La obra de James Castle me parece un ejercicio de supervivencia y de resistencia contra sus circunstancias. Su constante hacer dignifica y actualiza la labor del artista enfrascado en el taller de su mundo interior, sin comunicación verbal con el exterior, creando con sus manos y sus ojos, reutilizando materiales como viejos envoltorios de cartón, cajas de fósforos, sobres usados, hojas de periódicos, panfletos de cuyos textos se apropia y hollín mezclado con saliva, con los que crea un arte bruto del detalle y del silencio, un arte que forma un sistema en y por sí mismo, cuyas particularidades lo convierten en el más extraño artista conceptual:  aquel que no ha leído ni escuchado una sola palabra sobre el arte conceptual.

Sus obras no tienen título ni fecha. Sin embargo las guardaba con gran cuidado. Clasificaba y ordenaba sus dibujos por formas y tamaños,  luego se esmeraba en empaquetarlos cuidadosamente en envoltorios de tela y los ataba.

(Fuente: entrevista a Lynne Cooke sobre James Castle.
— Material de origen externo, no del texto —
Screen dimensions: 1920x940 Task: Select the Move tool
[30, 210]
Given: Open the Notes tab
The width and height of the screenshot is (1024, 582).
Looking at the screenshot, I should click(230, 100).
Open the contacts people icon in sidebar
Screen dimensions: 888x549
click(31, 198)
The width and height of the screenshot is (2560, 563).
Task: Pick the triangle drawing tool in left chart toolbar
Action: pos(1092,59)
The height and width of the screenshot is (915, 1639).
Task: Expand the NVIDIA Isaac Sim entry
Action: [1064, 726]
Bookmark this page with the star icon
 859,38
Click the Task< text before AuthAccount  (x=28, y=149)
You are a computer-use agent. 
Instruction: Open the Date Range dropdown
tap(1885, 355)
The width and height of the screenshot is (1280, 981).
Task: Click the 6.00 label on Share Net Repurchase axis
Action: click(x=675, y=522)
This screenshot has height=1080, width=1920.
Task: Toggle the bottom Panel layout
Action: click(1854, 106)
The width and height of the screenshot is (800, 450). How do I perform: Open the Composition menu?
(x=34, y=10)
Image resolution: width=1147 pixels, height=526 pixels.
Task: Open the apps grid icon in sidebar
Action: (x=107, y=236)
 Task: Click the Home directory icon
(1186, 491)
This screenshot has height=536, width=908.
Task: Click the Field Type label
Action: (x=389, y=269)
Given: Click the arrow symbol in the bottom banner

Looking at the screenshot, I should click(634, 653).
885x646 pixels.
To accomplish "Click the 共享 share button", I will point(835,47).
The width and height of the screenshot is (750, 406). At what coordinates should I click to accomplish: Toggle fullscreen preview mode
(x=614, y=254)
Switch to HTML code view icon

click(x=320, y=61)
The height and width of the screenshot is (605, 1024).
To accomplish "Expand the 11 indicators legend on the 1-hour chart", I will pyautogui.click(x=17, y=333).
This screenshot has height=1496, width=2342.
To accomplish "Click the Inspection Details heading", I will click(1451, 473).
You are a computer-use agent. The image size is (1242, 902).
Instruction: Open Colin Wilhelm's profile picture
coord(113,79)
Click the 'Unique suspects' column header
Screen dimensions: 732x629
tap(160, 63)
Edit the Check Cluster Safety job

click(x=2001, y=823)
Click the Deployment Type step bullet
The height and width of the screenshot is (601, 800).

Museo Nacional Centro de Arte Reina Sofía.)

4 respuestas a James Castle (1899-1977)

  1. francesca dice:

    Es sorprendente pensar en el aislamiento de la sordera sumado al de un medio rural, la falta de influencias y “contaminación” en su obra me hace cuestionarme muchas cosas.
    Simplemente hacer algo sin más pretensiones que el placer de hacerlo basta, sin más expectativas que la libertad del anonimato.
    Saludos

    • Totalmente de acuerdo. Para mí, todo eso conecta con lo más esencial del arte. Todo lo demás son los accesorios del sistema. El problema es que actualmente los accesorios parecen ser más importantes que la obra, que la vocación, que la necesidad, que la supervivencia, que la resistencia…

  2. Sergei Murasaki dice:

    Estupenda presentación de este desconocido y autónomo outsider del Arte.